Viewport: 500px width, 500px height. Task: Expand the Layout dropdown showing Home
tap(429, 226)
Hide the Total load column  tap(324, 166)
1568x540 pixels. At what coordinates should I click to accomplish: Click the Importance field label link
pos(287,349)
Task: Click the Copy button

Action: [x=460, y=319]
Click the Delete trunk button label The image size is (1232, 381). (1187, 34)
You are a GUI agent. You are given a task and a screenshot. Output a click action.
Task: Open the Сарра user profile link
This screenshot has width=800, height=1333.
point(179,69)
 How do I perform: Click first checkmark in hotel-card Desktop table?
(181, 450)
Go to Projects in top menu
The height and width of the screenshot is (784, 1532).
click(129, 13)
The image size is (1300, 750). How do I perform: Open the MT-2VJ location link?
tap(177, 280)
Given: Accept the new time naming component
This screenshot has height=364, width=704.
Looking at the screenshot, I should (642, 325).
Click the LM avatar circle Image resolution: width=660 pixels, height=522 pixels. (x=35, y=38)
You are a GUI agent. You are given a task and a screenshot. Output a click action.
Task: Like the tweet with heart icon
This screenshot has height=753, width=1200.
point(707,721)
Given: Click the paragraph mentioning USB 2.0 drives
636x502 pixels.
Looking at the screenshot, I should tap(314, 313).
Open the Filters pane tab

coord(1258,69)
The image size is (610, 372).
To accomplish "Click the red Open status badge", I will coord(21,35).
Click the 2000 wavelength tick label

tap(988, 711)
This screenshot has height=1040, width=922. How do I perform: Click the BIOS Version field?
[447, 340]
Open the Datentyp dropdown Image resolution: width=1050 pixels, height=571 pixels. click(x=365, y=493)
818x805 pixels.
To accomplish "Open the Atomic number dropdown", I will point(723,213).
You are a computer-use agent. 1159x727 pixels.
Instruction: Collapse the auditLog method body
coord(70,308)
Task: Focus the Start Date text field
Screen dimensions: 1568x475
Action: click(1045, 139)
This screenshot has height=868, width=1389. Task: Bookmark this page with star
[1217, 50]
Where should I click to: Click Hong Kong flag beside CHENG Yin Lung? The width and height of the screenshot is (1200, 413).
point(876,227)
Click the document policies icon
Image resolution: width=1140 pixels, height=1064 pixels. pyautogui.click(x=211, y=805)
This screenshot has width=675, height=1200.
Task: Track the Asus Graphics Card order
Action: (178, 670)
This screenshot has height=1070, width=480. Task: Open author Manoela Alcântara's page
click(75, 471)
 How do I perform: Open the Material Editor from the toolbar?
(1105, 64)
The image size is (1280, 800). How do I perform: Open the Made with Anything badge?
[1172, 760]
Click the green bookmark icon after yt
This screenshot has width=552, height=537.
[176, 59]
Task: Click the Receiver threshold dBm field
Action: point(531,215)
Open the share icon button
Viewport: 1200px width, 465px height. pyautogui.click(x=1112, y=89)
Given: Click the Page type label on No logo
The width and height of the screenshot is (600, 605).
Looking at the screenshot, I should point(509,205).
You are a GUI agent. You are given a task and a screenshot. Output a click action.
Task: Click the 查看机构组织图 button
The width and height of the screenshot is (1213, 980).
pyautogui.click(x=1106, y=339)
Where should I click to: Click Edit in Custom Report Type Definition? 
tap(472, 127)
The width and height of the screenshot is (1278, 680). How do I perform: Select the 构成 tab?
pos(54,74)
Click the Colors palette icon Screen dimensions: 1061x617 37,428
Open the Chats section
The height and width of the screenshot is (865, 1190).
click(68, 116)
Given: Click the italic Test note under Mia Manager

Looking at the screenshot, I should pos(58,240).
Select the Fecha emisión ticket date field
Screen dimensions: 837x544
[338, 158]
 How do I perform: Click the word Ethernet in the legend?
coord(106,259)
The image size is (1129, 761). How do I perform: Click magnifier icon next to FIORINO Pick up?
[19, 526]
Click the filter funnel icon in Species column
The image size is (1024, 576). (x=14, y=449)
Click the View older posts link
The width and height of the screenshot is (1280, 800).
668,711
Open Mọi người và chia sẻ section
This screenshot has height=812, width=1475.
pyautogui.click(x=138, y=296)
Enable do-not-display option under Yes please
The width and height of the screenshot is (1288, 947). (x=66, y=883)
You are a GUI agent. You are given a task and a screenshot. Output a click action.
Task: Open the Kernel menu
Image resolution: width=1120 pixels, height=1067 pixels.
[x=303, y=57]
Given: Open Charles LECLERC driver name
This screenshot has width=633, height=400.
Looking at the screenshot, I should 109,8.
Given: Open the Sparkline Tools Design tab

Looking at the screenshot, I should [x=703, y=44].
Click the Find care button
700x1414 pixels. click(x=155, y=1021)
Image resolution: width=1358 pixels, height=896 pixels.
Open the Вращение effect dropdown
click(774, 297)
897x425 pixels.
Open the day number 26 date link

★ ★ ★ ★

• **Problem to solve**: Using the listing above, list every line in which the string "number" occurs.

• **Answer section**:
To accomplish "Open the Atomic number dropdown", I will point(723,213).
Open the day number 26 date link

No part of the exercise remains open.